[DATASET CONTENT — start]

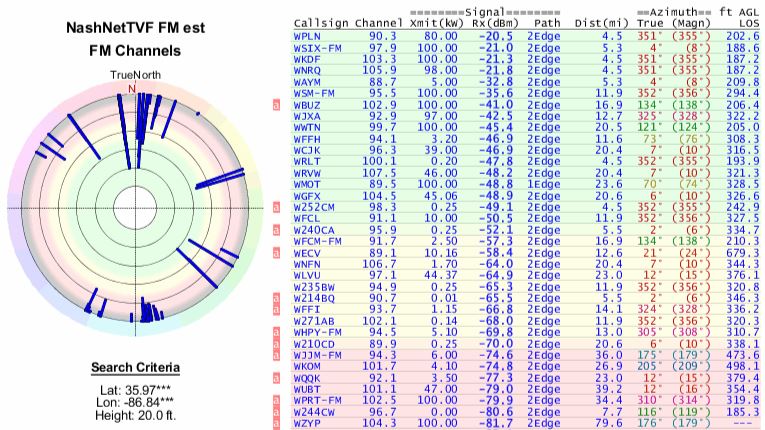
Task: Open the WKOM station callsign
Action: (307, 367)
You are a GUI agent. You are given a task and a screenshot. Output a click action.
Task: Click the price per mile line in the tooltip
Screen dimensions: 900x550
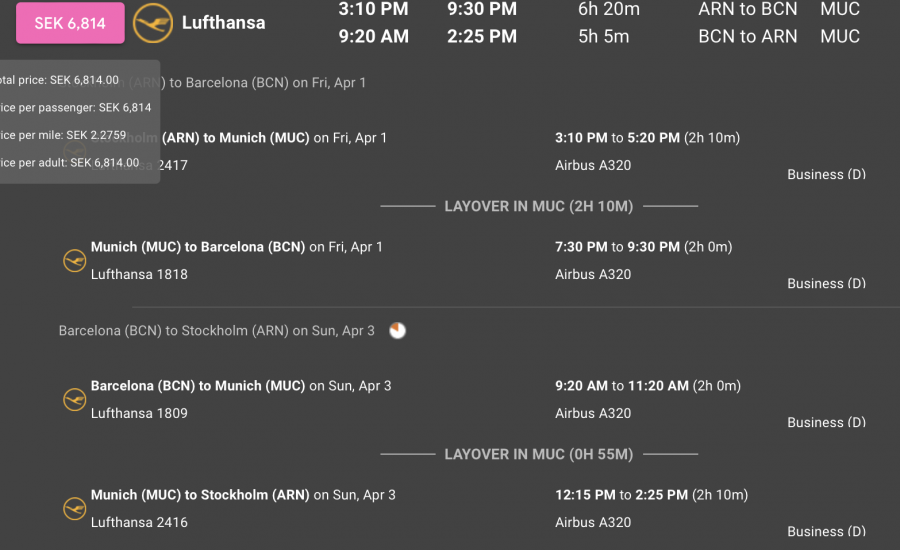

[DATASET CONTENT — finish]

The answer must consist solely of the lines from the line containing "You are a GUI" to the end of the data, reproduced exactly, with every picture left out.

You are a GUI agent. You are given a task and a screenshot. Output a click action.
Task: Click the price per mile line in the tooltip
Screen dimensions: 900x550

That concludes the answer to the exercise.